Al mismo tiempo esta película es un documental sobre el partido entre Real Madrid y Villareal acontecido el 23 de abril de 2005. Y en los documentales siempre es materia polémica y compleja la cuestión de la responsabilidad y el grado de intervención del director sobre las imágenes filmadas. En el caso de Zidane, un portrait… el valor reside en que se puede identificar un relato construído con herramientas puramente cinematográficas. Todo lo que ocurre alrededor, todo lo que no pasa por los pies de Zidane queda en el fuera de campo (el gol rival) o en el sonido en off (los pelotazos y gritos del resto de los jugadores). La experiencia de ZZ en este partido se desarrolla a través de las instancias de cambio que se desatan en el jugador durante su búsqueda del objetivo de la victoria. En el transcurso del encuentro, en el transcurso de la película, existe tensión, un “increíble suspenso” como indica Marcos Vieytes en su crítica publicada en El amante N 179.
Las magnéticas imágenes se suceden hasta que, súbitamente como una tormenta de verano, lo que todos esperan ocurre; Zidane toma la pelota. La baja, elude a uno, a dos, corre hasta el fondo. La imagen toma vértigo.

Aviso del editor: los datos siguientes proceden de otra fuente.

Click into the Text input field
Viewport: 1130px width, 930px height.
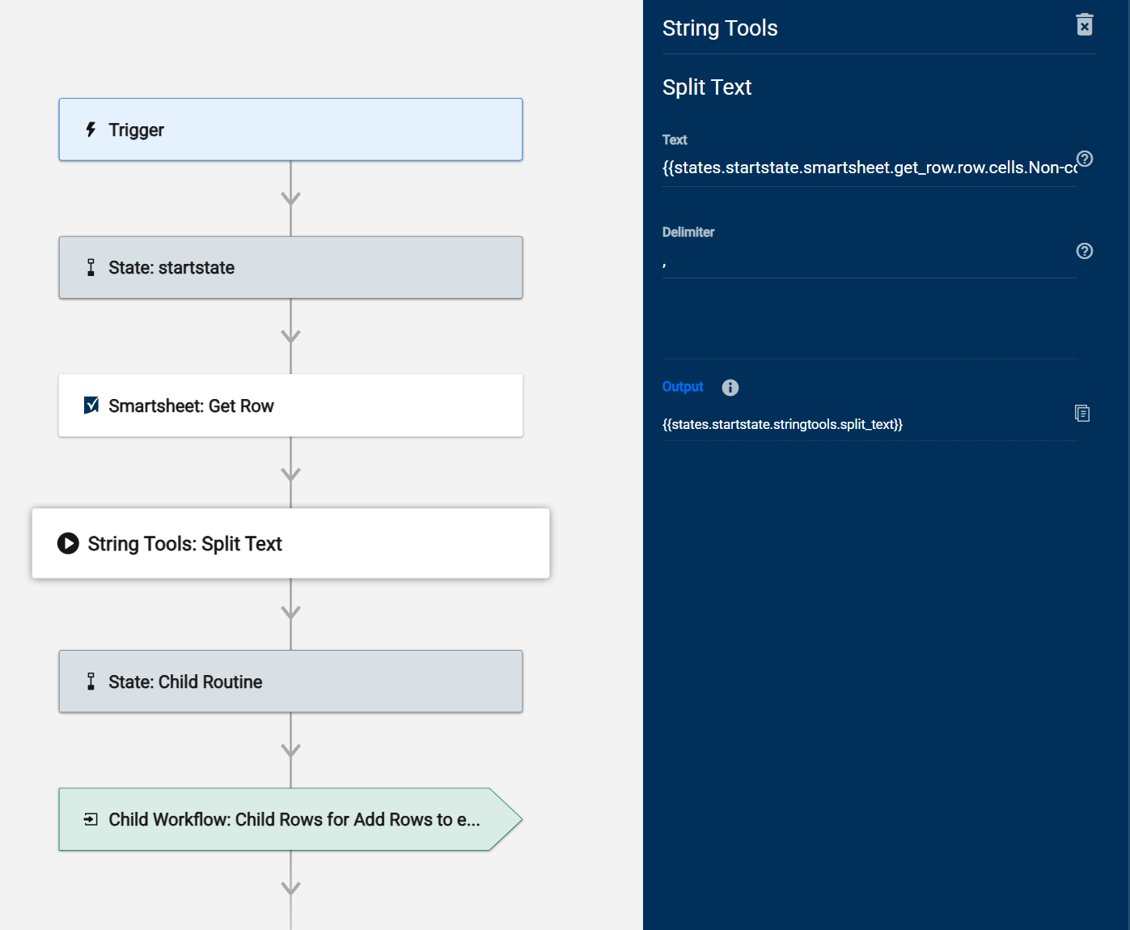(x=868, y=168)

Decenas de flashes apuntan al pecho esponsoreado del astro francés (el sinónimo berreta es mi sentido homenaje al periodismo deportivo que supimos conseguir), que tira un centro que deja a toda la defensa rival pagando. Algún compañero (no sabemos cual, no importa) sólo tiene que tomarse la molestia de empujar la pelota al gol.

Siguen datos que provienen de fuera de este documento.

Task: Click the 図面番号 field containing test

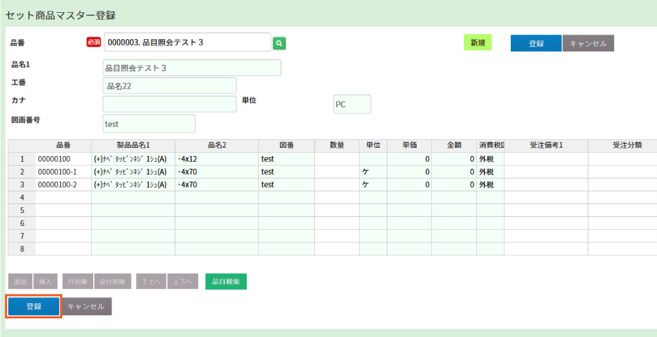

Como si fuese una broma de la casualidad, los últimos momentos (el desenlace) del partido y la película tienen equivalencia con aquella final del mundial Alemania 2006, en lo que fue el último partido de ZZ en la selección francesa. Para Zidane, la expulsión es un error que lo hace libre; al sacarlo de la cancha, la tarjeta roja interrumpe su demostración galáctica para devolverlo al plano de los simples mortales. La del cabezazo al pecho del villano italiano Materazzi es una imagen que, signo de estos tiempos y la gula mediática, ha sido reproducida ad infinitum hasta perder sentido. Y aún peor y además injusto, ha sido vista muchas más veces, y por un auditorio mucho más amplio, que la volea de Zizou al Bayern Leverkusen, gol de una belleza y perfección tal (¡y en una final!) que a Zidane no le quedó otra y tuvo que gritarlo.